═══ EXTRACTED DATA

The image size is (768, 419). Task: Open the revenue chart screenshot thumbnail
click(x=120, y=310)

══════
═══ EXTRACTED DATA

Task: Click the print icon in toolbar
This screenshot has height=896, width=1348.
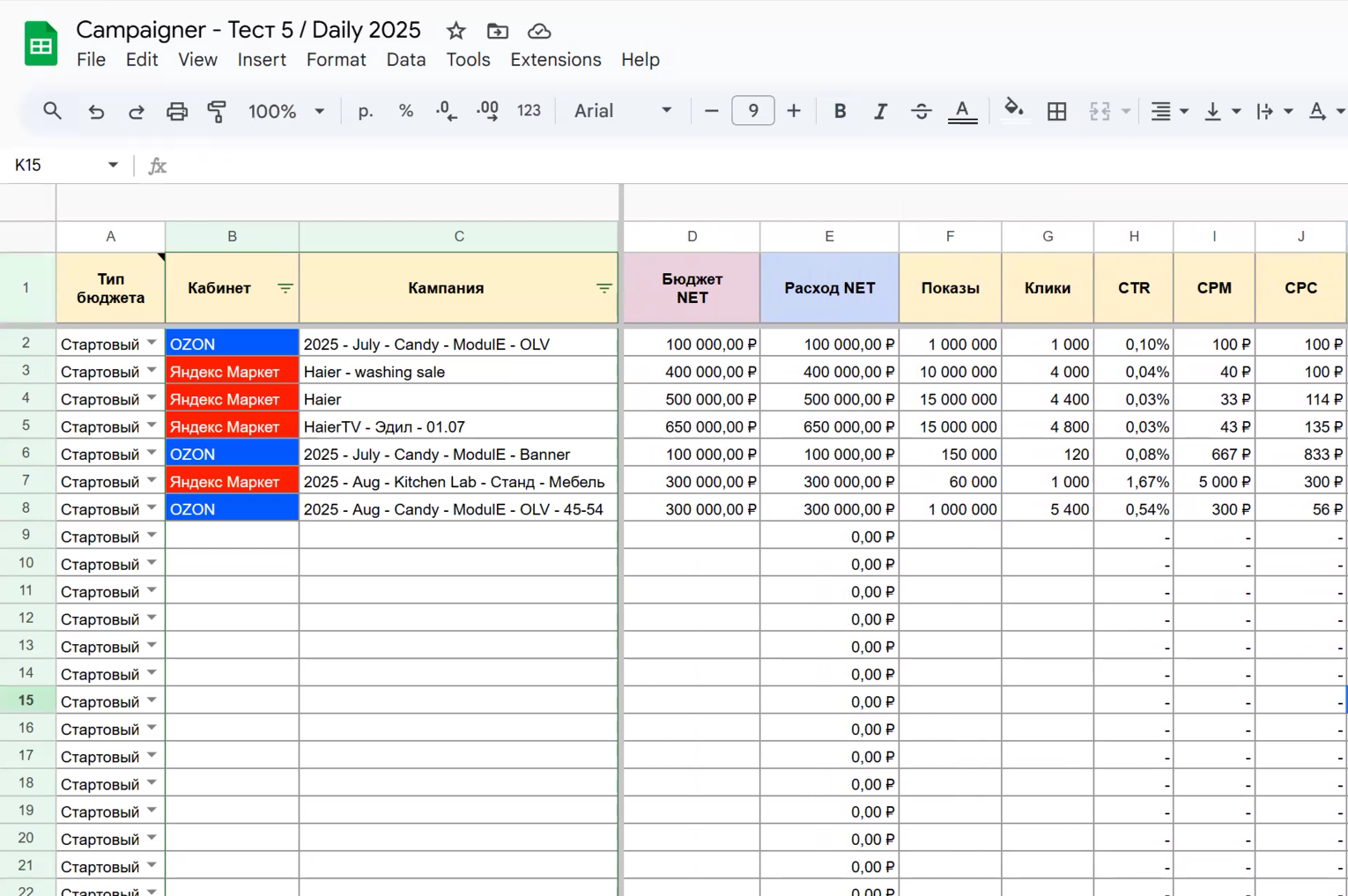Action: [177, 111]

══════

PROBLEM TO WORK ON: Rewrite everything in the listing from the line containing "Task: Click the print icon in toolbar" down to the line containing "Action: [177, 111]", raising each answer coordinate by 83. Leave the pictures out.

EXERCISE RESULT:
Task: Click the print icon in toolbar
This screenshot has height=896, width=1348.
Action: [260, 194]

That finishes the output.